In una formale istanza avanzata, con carattere di urgenza, all’assessorato regionale alle Politiche Agricole, alla provincia di Chieti ed ai Presidenti degli Ambiti Territoriali di Caccia (A.T.C.) Chietino – Lancianese e Vastese perché trovino la soluzione alla questione sciopero, D’Amico scrive anche: “Riconfermiamo che l’esercizio della caccia è una “passione” e non un “lavoro” quindi sono gli interessi di chi vive primariamente dell’attività agricola che debbono prevalere e non altri.
Rammentiamo che l’avviata operazione di selecontrollo lo consideriamo solo come uno degli aspetti tesi al contenimento numerico e, per questa ragione, torniamo a sollecitare nuovamente l’istituzione di un tavolo tecnico – politico – istituzionale che metta in cantiere anche altre azioni efficaci.
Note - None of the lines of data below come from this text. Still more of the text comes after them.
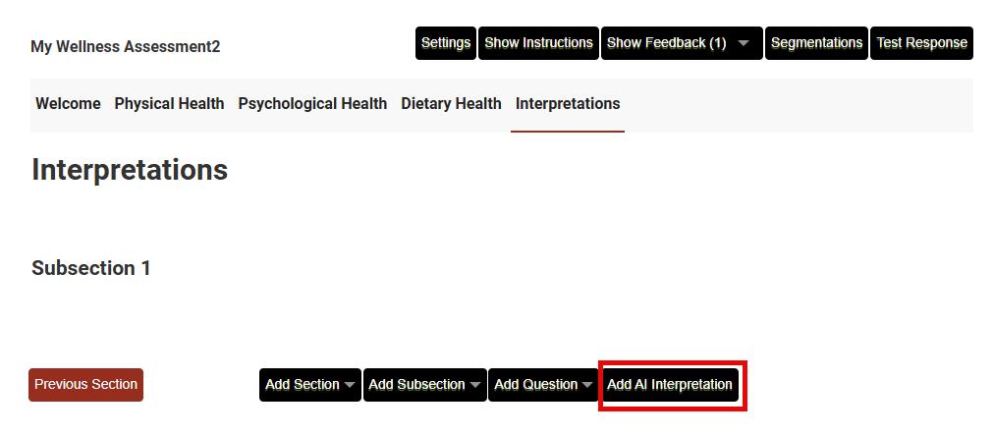Click the Test Response button
Viewport: 993px width, 436px height.
pyautogui.click(x=921, y=43)
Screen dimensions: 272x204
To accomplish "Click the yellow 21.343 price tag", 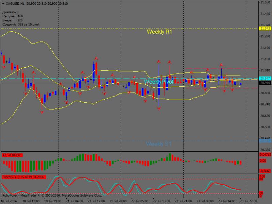I will click(x=265, y=29).
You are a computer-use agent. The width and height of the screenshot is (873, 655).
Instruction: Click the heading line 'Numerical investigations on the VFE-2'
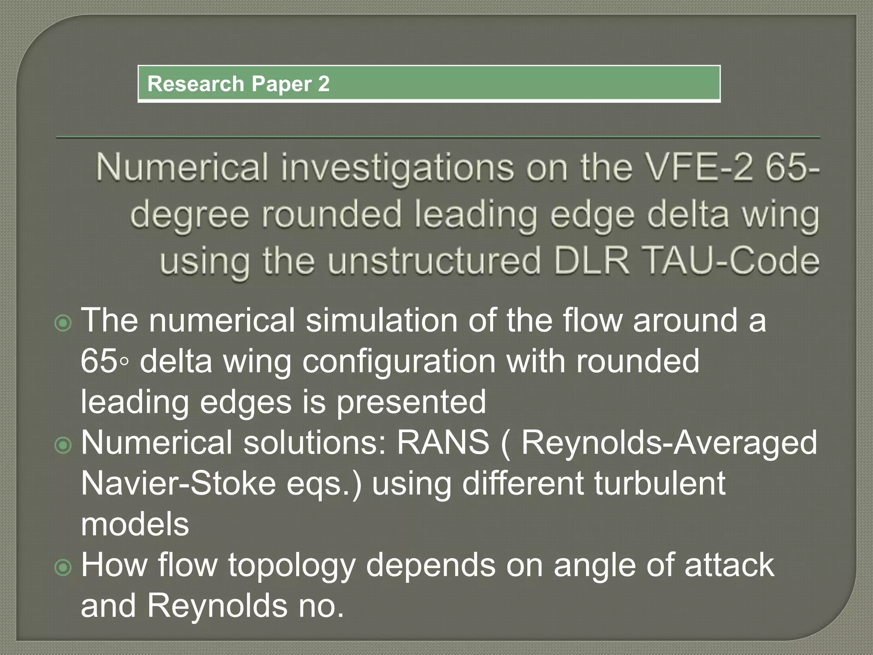[457, 168]
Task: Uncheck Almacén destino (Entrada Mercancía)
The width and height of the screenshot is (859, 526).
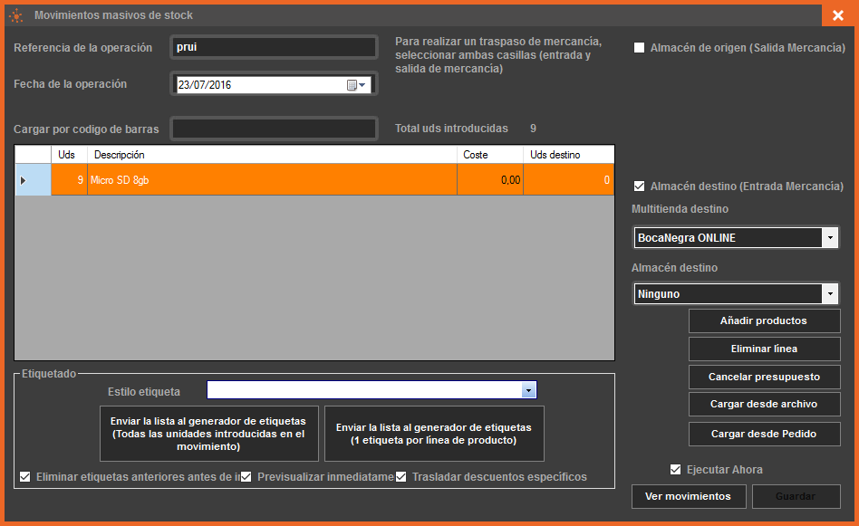Action: coord(640,186)
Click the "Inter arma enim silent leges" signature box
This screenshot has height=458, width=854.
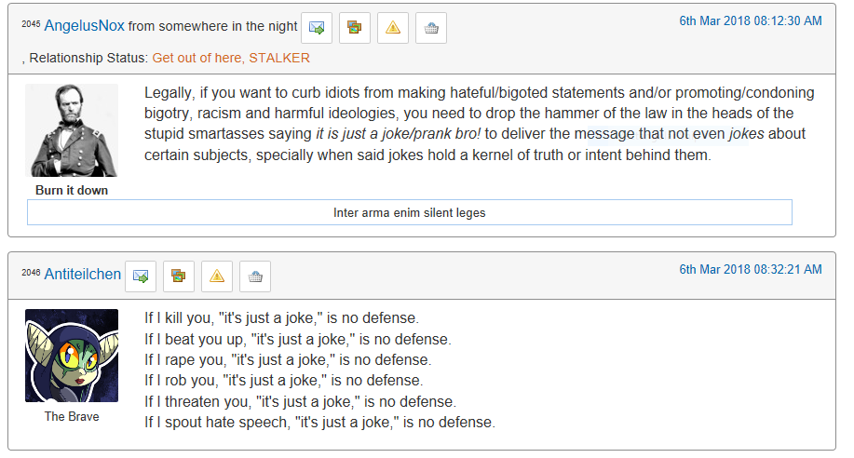coord(410,212)
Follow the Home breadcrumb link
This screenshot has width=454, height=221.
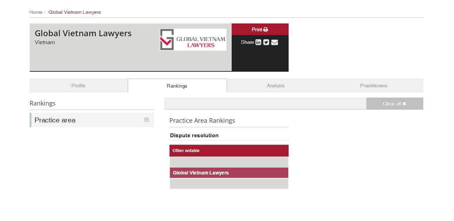coord(36,12)
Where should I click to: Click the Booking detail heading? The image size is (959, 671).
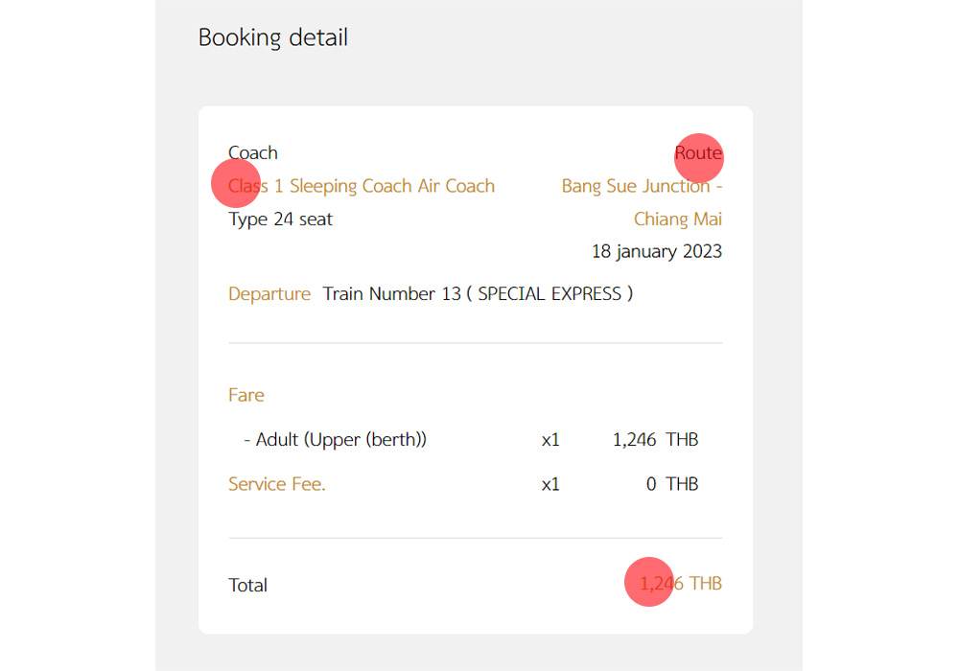(x=272, y=37)
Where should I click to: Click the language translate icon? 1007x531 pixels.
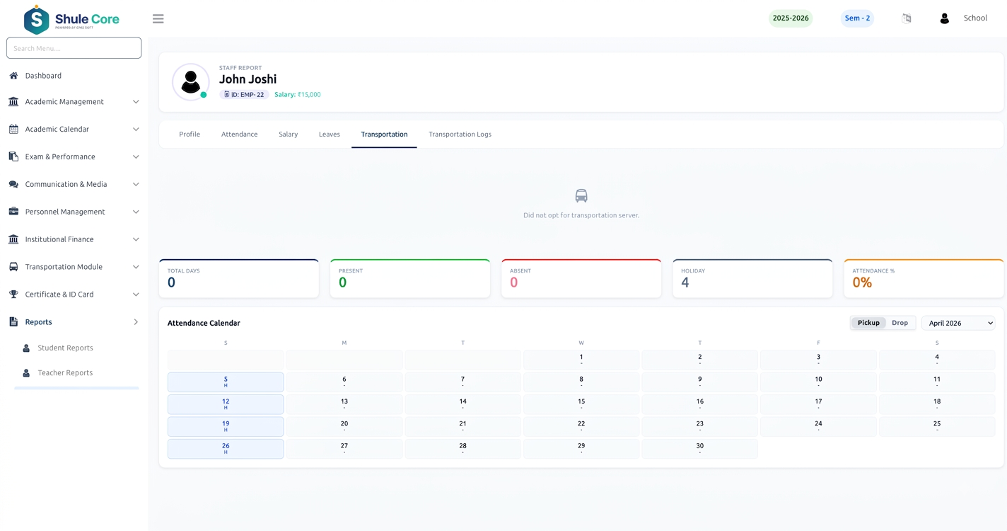907,18
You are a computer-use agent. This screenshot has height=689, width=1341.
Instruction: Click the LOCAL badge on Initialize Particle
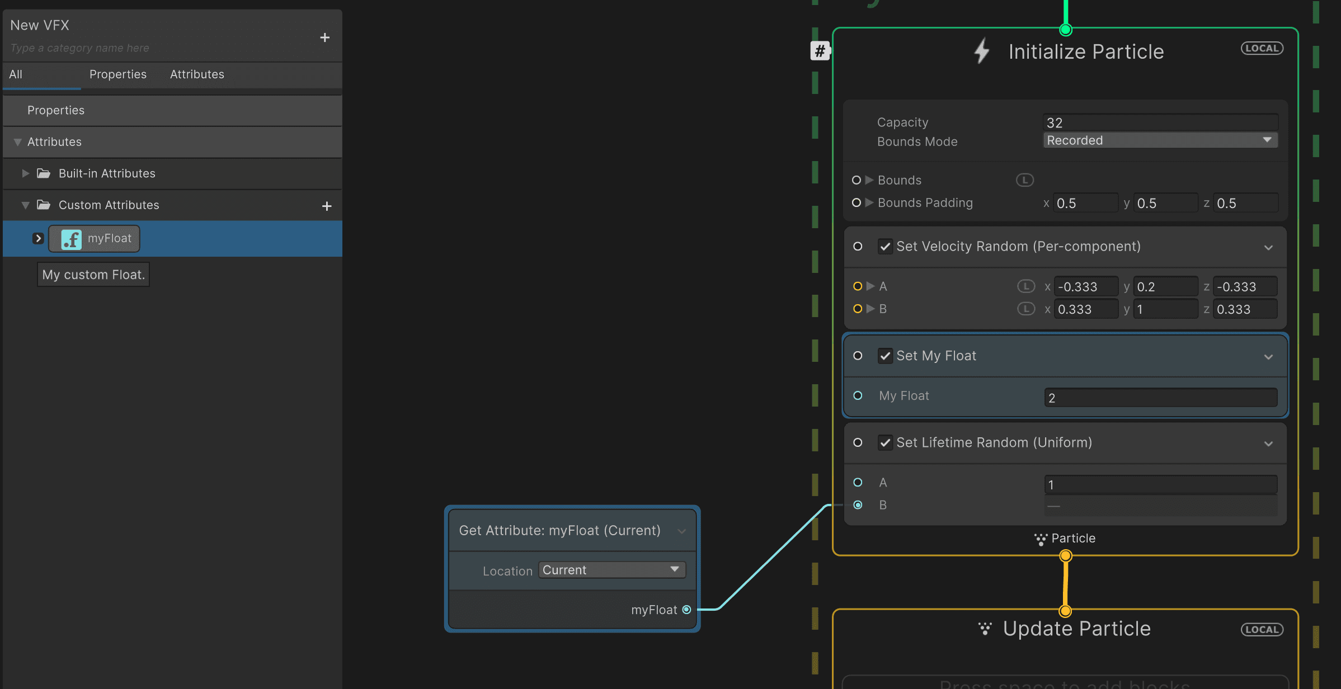tap(1262, 49)
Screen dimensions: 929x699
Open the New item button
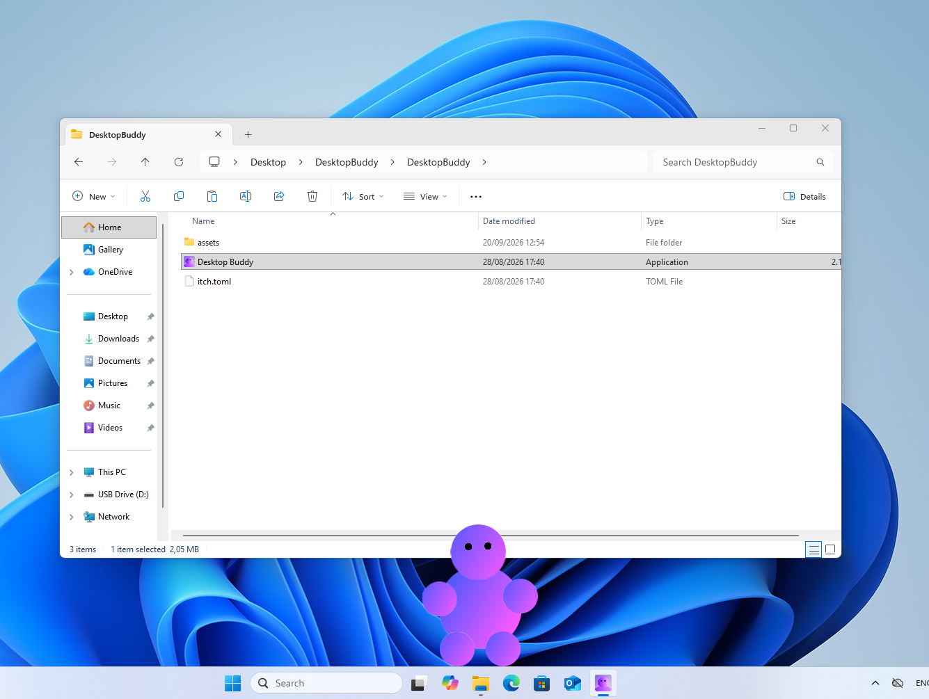pos(94,197)
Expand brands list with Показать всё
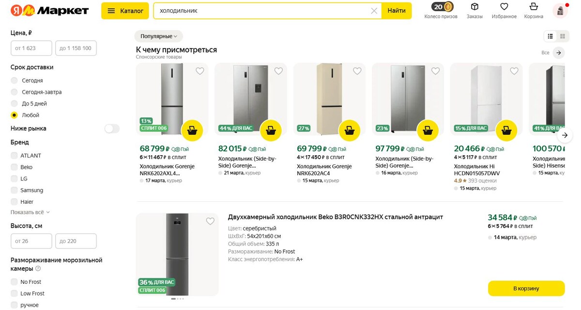Screen dimensions: 581x310 pos(30,212)
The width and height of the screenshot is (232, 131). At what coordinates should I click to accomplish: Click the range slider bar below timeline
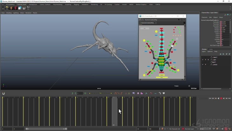tap(46, 129)

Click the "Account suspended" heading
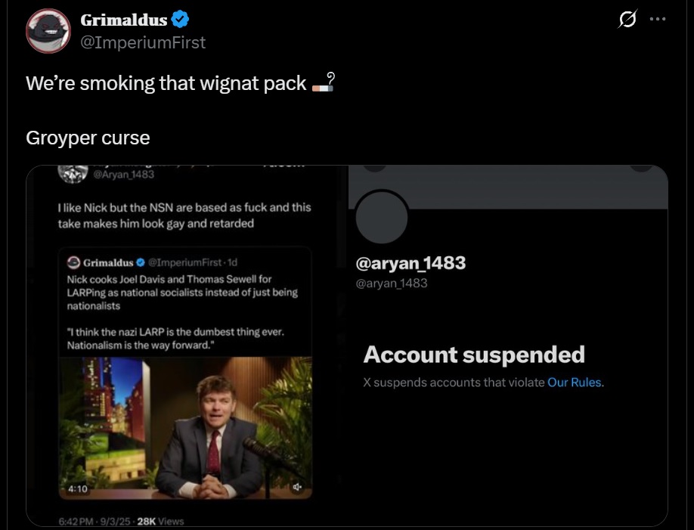[474, 355]
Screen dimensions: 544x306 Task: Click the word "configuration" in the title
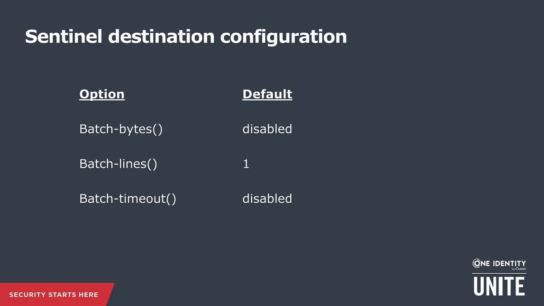283,37
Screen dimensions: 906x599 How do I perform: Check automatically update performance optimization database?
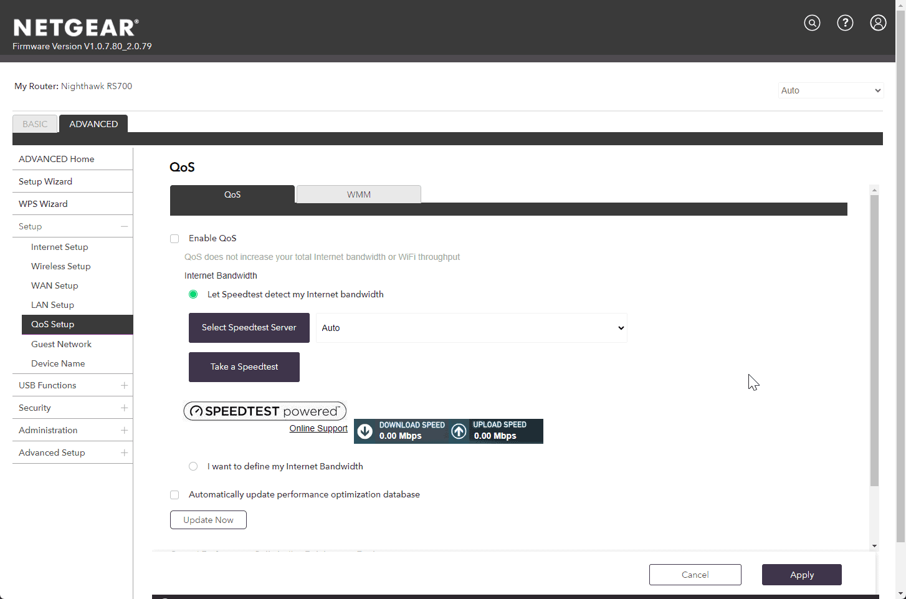(x=174, y=495)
In questo tavolo Noi riteniamo debbano essere presenti anche i rappresentanti delle associazioni venatorie ed ambientaliste così che nessuno possa strumentalmente chiamarsi fuori dal governo di questa emergenza.
Riteniamo che una campagna di costante abbattimento numerico del cinghiale, con i doverosi controlli sanitari dei capi e la creazione di una sinergica filiera produttiva, può generare concrete opportunità di lavoro ed occupazione”.
Un passaggio viene dedicato anche al Parco della Costa teatina e alle necessità di intervenire anche su altri ungulati.
“Ribattiamo, per doverosa ed ulteriore chiarezza – scrive D’Amico – che l’istituendo Parco Nazionale della Costa Teatina potrà rappresentare un opportunità di sviluppo sociale ed economico del nostro territorio dove però l’agricoltura dovrà rappresentare la principale fonte di preoccupazione di tutti alfine di avere produzioni di pregio e qualità. Ovviamente il governo del territorio dovrà avvenire con il concorso partecipato di chi rappresenta le popolazioni locali per scrivere e stabilire delle regole che non sostanzino penalità ma potenzialità.
Tra queste regole anche quelle tese ad azioni che consentano la limitazione numerica degli ungulati che, oltre al cinghiale, comincia a contemplare anche cervi e caprioli”.